What is the significance of the negative sign in $$W=-mgh$$ ?

Answer 1

Hint:Work is the measure of transfer of energy when one object is displaced from one point to another by an external force. This external force should be fully or partially directed towards the direction of displacement.

Formulae used:
$W=\overrightarrow{F}\cdot \overrightarrow{d}$
where $W$ is the work done, $\overrightarrow{F}$ is the force vector doing the work and $\overrightarrow{d}$ is the displacement.
$\overrightarrow{F}=m\cdot \overrightarrow{a}$
where $\overrightarrow{F}$ is the force vector, $m$ is the mass of the body on which force is applied and $\overrightarrow{a}$ is the acceleration vector.

Complete step by step answer:
Work done is the dot product of two vectors, namely Force and Displacement. Hence, work done is a scalar quantity. Therefore it is devoid of any direction.From work done equation, we have
$$\begin{gathered} \Rightarrow W=\overrightarrow{F}\cdot \overrightarrow{d} \\ \Rightarrow W=Fd\cos \theta \end{gathered}$$
Where $\theta$ is the angle between force and displacement vector.

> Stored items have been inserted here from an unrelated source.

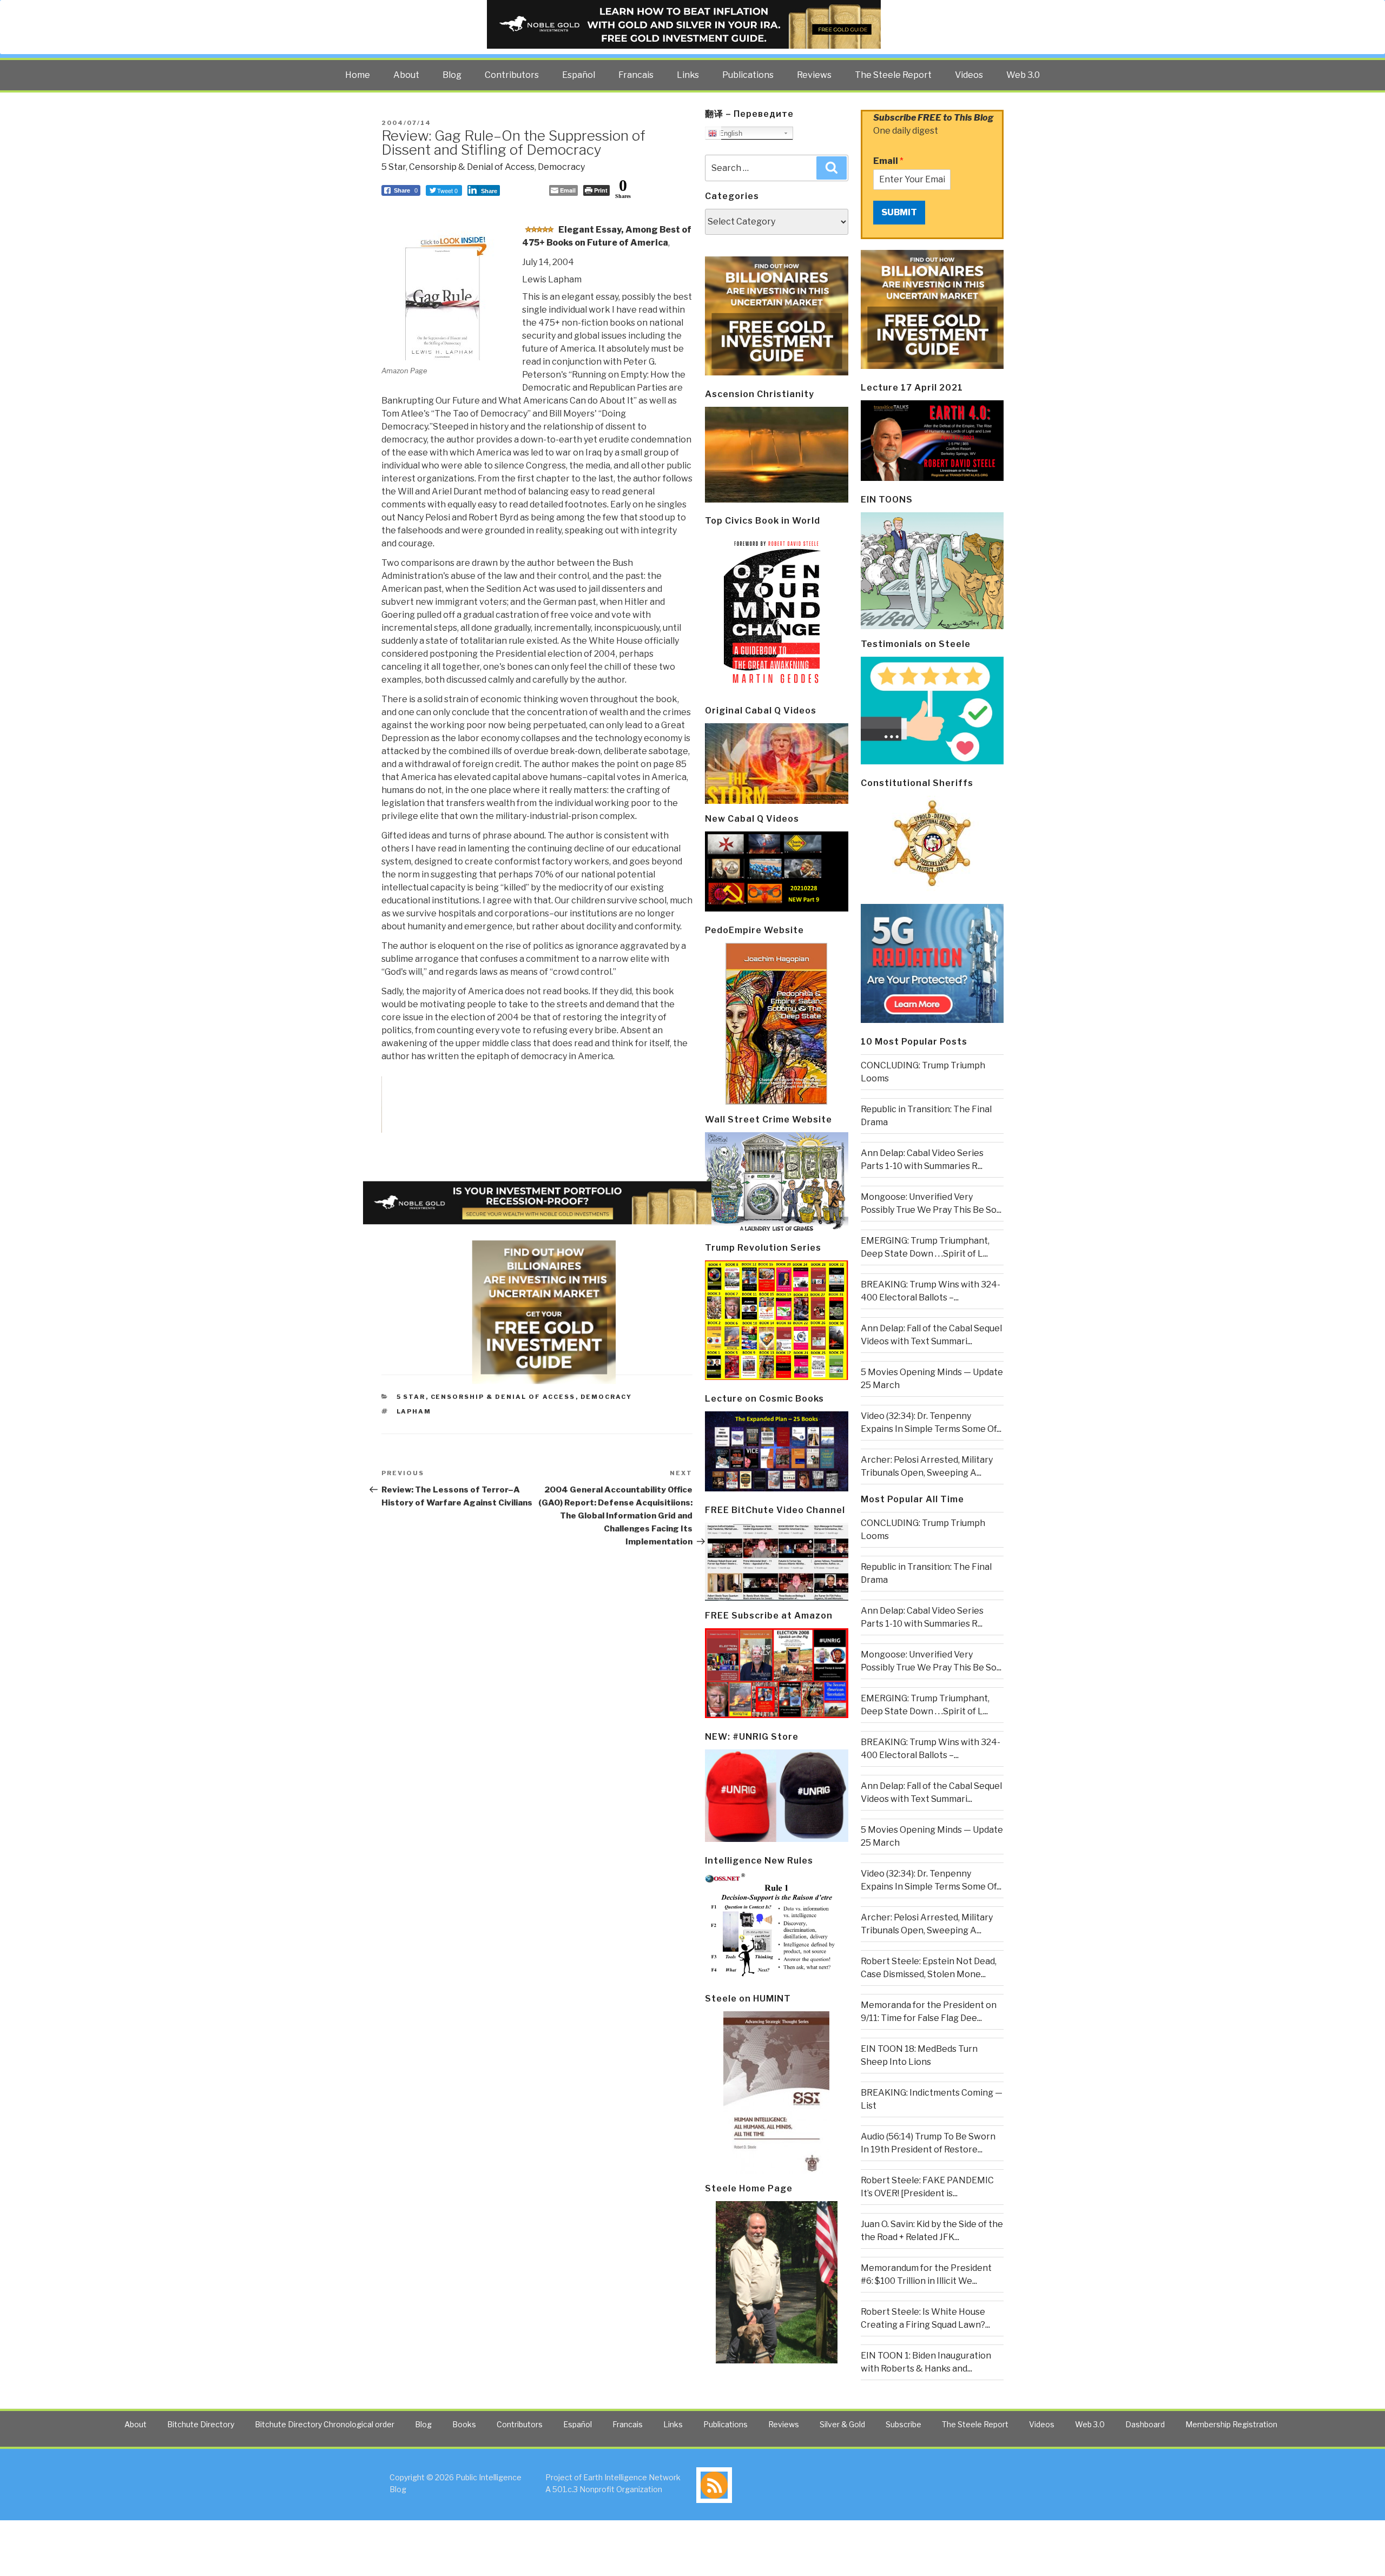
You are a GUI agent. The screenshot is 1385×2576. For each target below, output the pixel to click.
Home (357, 75)
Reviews (814, 75)
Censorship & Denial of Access (472, 167)
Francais (636, 75)
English (729, 133)
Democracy (561, 167)
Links (688, 75)
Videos (969, 75)
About (406, 75)
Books (464, 2424)
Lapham (414, 1411)
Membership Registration (1231, 2424)
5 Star (393, 167)
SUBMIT (899, 212)
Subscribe (903, 2424)
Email (888, 161)
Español (578, 75)
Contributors (512, 75)
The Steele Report (893, 75)
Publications (748, 75)
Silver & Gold (842, 2424)
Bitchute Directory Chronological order (324, 2424)
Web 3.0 (1023, 75)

Substituting $\overrightarrow{F}$ as $\overrightarrow{F}=m\cdot \overrightarrow{a}$ , we get
$\Rightarrow W=mad\cos \theta$
Acceleration here can be taken as $g$ (acceleration due to gravity) and displacement as height $h$ from the surface of the earth. Also, now $\theta$ becomes the angle between displacement and acceleration vector.Therefore, the equation becomes
$$W=mgh\cos \theta$$

When we consider the surface of the earth as origin and $g$ down towards the earth as positive, then any displacement from the surface of the earth to the sky will result in the angle between $g$ and $h$ to become ${180}^{\circ }$.Now, the value of $\cos {180}^{\circ }=-1$. Hence, the equation becomes
$$W=-mgh$$
Where the negative sign denotes that work is done against gravity.

Note:This result holds true only if the body being dropped, or raised is close to the Earth’s surface. This is because as the distance from the surface of the earth increases, the magnitude of gravitational force changes. Hence the value of $g$ starts changing.